Ecco perché, nella cinofobia, un cane non è più soltanto un cane e a nulla valgono rassicurazioni razionali. Naturalmente non esistono significati validi a priori per tutti, il cane ad esempio può essere utilizzato come oggetto fobico perché richiama l’istintualità, perché rimanda ad una presunta aggressività o ad altri significati ancora specifici per ogni persona.

 

La cinofobia: le terapie

Per superare una fobia, come la cinofobia, alcuni approcci lavorano più direttamente sul sintomo fobico aiutando la persona a familiarizzare con esso e a smorzare la paura ad esso associata fino alla sua scomparsa. È il principio della desensibilizzazione sistematica, propria di approcci cognitivo-comportamentali che, espone gradualmente il paziente, prima in fantasia poi nella sua vita reale, all’oggetto fobico.

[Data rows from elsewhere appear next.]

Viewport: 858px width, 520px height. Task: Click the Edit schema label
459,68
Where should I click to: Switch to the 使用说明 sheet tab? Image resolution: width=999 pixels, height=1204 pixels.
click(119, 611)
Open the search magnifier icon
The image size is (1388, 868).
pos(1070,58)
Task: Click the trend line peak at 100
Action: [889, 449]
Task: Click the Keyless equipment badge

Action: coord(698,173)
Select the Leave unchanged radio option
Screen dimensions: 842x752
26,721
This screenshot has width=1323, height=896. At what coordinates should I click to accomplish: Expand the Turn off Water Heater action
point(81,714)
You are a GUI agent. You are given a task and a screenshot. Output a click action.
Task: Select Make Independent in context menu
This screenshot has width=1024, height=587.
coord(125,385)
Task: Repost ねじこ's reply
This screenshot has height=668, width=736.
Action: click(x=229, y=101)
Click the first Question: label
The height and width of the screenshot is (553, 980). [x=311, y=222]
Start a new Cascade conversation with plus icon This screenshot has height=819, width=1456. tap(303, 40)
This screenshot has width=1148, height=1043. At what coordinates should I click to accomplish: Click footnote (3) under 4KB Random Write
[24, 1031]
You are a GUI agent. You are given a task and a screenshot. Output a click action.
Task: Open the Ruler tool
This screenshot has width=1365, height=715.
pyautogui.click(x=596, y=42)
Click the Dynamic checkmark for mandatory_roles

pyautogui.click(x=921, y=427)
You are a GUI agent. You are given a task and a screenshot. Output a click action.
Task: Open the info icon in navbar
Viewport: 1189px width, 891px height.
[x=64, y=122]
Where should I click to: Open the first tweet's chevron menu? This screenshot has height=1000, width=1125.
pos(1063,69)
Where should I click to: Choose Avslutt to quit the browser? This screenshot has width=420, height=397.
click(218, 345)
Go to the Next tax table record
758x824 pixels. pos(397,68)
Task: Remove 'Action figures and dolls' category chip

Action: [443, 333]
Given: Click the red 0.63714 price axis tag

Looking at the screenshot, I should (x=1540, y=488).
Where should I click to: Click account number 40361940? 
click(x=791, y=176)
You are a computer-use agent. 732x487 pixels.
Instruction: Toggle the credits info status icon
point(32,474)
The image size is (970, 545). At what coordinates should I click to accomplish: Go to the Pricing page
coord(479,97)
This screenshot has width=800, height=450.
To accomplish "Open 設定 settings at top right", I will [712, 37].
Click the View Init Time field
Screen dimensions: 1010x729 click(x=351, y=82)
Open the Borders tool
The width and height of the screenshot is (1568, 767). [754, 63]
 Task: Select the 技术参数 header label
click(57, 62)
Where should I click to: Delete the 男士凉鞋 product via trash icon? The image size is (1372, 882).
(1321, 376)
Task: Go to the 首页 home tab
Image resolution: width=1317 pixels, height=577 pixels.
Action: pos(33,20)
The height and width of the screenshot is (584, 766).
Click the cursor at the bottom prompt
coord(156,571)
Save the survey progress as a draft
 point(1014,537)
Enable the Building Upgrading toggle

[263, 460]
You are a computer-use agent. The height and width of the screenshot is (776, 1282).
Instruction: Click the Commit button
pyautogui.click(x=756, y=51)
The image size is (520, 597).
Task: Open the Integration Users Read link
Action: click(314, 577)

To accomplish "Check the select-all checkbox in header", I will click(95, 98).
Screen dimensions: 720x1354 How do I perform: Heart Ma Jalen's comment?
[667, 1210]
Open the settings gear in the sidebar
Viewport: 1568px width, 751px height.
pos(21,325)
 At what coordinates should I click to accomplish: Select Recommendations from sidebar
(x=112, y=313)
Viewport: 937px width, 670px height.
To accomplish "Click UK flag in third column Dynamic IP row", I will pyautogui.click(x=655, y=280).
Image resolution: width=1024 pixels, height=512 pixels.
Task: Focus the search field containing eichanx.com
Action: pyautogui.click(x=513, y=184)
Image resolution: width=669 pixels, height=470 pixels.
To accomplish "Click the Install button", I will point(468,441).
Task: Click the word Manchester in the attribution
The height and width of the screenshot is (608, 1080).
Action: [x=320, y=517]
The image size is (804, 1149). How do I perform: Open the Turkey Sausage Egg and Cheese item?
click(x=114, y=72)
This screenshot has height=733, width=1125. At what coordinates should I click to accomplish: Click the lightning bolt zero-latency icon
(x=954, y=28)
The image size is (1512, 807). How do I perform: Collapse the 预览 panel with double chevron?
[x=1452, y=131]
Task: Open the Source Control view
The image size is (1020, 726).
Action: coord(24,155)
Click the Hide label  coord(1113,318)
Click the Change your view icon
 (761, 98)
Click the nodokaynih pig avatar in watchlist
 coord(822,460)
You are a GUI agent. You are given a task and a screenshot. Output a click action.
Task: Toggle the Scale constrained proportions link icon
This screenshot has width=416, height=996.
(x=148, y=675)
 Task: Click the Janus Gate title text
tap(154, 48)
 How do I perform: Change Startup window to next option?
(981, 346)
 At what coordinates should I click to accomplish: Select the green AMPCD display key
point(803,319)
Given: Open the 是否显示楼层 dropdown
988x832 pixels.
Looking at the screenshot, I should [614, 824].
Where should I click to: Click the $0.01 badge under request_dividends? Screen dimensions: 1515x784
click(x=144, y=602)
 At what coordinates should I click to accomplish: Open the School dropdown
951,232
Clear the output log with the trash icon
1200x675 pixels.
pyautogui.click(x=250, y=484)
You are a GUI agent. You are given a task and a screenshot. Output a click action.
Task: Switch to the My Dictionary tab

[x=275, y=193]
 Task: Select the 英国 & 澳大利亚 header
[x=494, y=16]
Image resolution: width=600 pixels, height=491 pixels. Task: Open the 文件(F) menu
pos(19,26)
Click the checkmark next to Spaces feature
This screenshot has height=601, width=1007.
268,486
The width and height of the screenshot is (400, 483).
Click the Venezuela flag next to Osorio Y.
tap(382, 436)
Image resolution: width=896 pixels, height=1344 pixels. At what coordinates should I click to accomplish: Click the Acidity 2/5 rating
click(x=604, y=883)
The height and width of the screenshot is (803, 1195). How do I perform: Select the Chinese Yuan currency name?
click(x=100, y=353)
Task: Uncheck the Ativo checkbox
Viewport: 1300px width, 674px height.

Questo approccio non è affatto banale e può rappresentare una componente importante del trattamento delle fobie poiché, come abbiamo detto, il meccanismo di evitamento alimenta un circolo vizioso rinforzando nel tempo il comportamento fobico.

Un'altra linea terapeutica, prettamente di matrice psicodinamica, prevede di comprendere i motivi che sostengono la fobia, che sia la cinofobia o altra, e aiutare la persona a padroneggiare l’ansia senza bisogno di spostarla e proiettarla su un oggetto fobico. In altre parole, si tratta non solo di eliminare il sintomo ma anche di fare in modo che la persona non abbia più bisogno di esprimere le sue ansia e le sue angosce in forma sintomatica, ma possa padroneggiarle in modi più funzionali.

 

Bibliografia

American Psychiatric Association (APA) (2013). DSM-5. Manuale diagnostico e statistico dei disturbi mentali, tr. it. Raffaello Cortina, Milano, 2014.

Bagby M. & Taylor G. (1997). Disturbi Ansiosi e depressive e una nota sui disturbi di personalità, in G.J. Taylor, R.M. Bagby & J.D.A. Parker, I disturbi della regolazione affettiva. L’alessitimia nella malattie mediche e psichiatriche, tr. it. Giovani Fioriti editore, Roma, 2000.

Doogan S. & Thomas G. V. (1992). Origins of fear of dogs in adults and children: the role of conditioning processes and prior familiarity with dogs, Behav. Res. Ther.; 30(4):387-94.

Gabbard, G.O. (2005). Psichiatria psicodinamica, Milano, Cortina, 2007.

PDM Task Force (2006), PDM. Manuale Diagnostico Psicodinamico. Raffaello Cortina, Milano, 2008.